Dr Jan M Ruijter - Academic Medical Center, the Netherlands

Dr Jan M Ruijter - Academic Medical Center, the Netherlands

Location: 
Seminar Room 1
Start Time: 
Thu, 03/09/2015 - 11:00am
End Time: 
Thu, 03/09/2015 - 12:00pm

​Analysis of quantitative PCR data: from raw fluorescence to between-plate correction

​RNA transcripts such as mRNA or microRNA are frequently used as biomarkers to determine disease state or response to therapy. Reverse transcription in combination with quantitative PCR (qPCR) has become the method of choice to quantify small amounts of such RNA molecules. In the analysis of qPCR data, the PCR efficiency is mostly assumed to be 2 (100% efficient) which can lead to strongly biased results especially when the PCR efficiencies of target and reference genes are not equal.
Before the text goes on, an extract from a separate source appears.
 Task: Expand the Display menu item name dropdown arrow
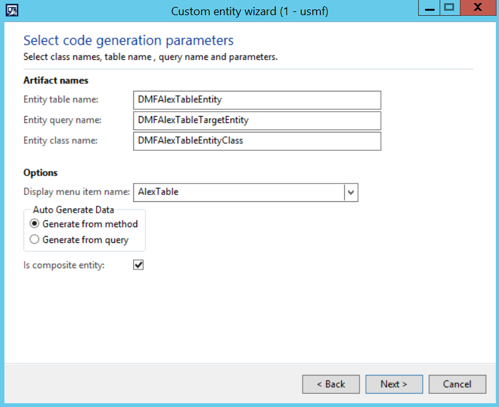click(351, 192)
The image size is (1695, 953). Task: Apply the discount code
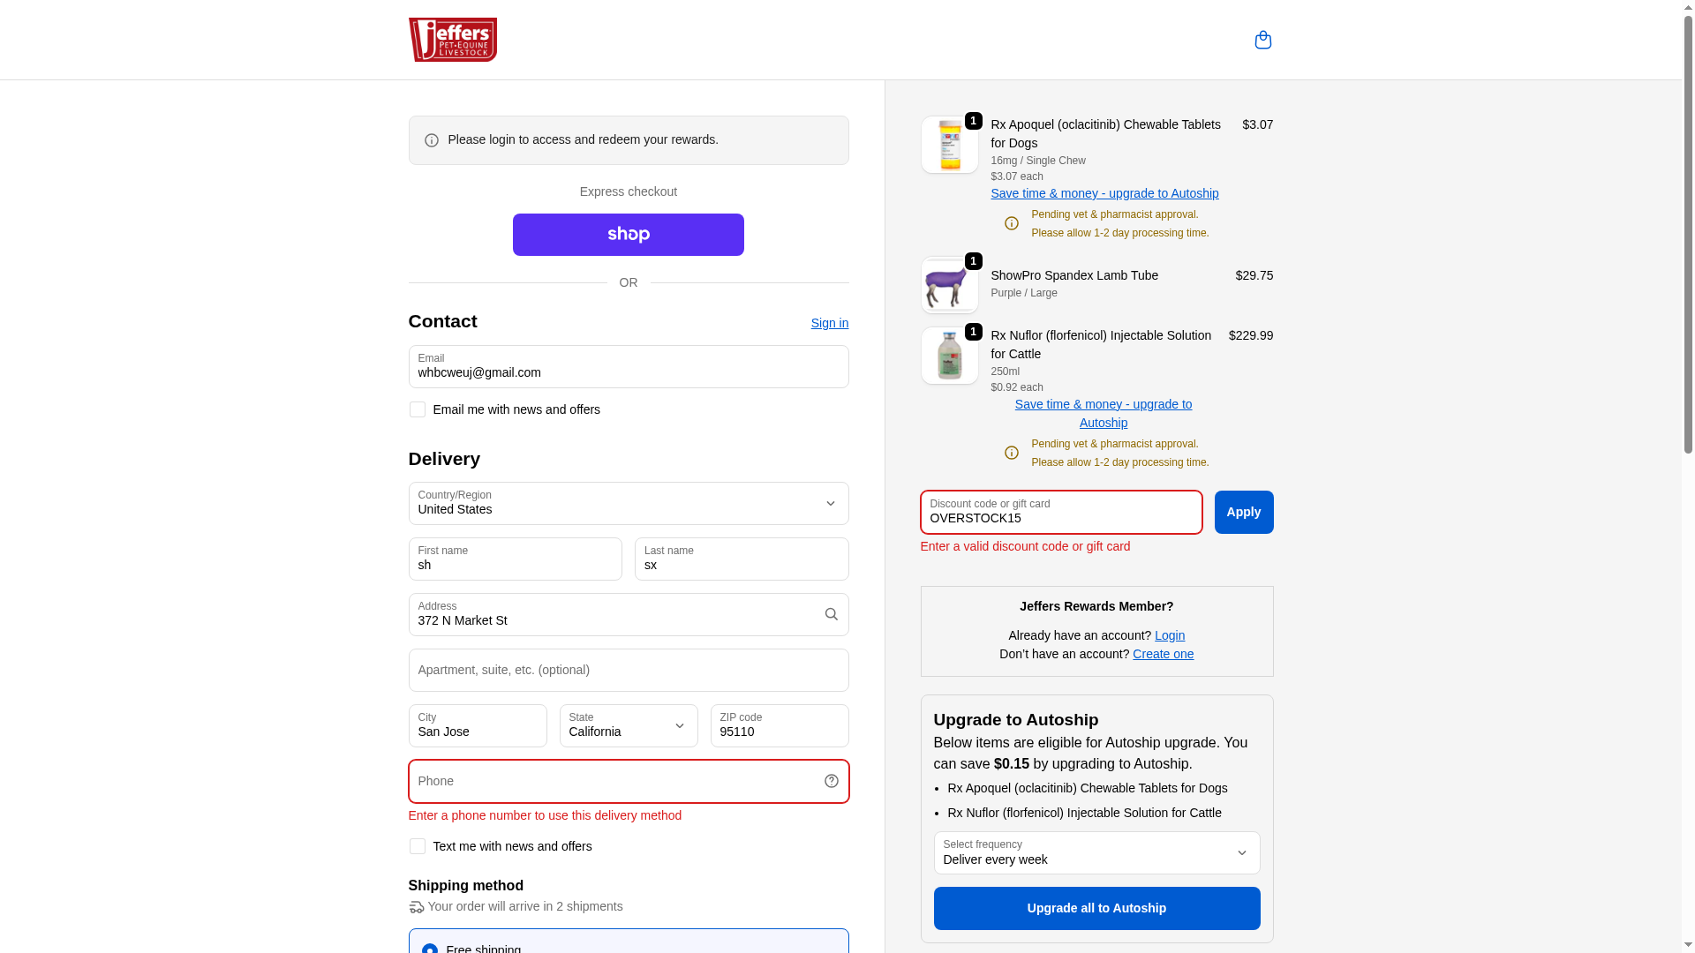click(1243, 512)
In this presentation, the principle of the analysis of qPCR data, the reasons for amplification curve analysis, and the performance of the published analysis methods will be discussed.
The results of a comparison of analysis methods show that the use of the target specific PCR efficiency values leads to less variable results and thus to more powerful qPCR assays. The strength of amplification curve analysis will be illustrated with data sets in which target concentration and primer concentration were varied to study the effect on amplification efficiency and occurrence of PCR artefacts. Because large scale qPCR analyses are often not be restricted to 1 plate, the removal of such between-plate variation will be addressed. The implementation of between-plate correction, Factor-qPCR, completes the analysis pipeline from raw data through LinRegPCR into normalization and statistics using qbase-plus.
Jan M Ruijter trained as a medical biologist and worked in endocrinology, neurobiology, ophthalmology and embryology. He is currently appointed as principle investigator in the department of Anatomy, Embryology & Physiology (Academic Medical Centre, Amsterdam, the Netherlands) where he is heading a research group studying the relation between gene expression and the development of the heart with molecular, image analysis and 3D-reconstruction techniques. The statistical analysis of research data resulted in the development of the LinRegPCR, a program for the analysis quantitative PCR data based on PCR efficiency values derived from amplification curves, and Factor-qPCR, a program to remove between-plate variation in multi-plate qPCR experiments.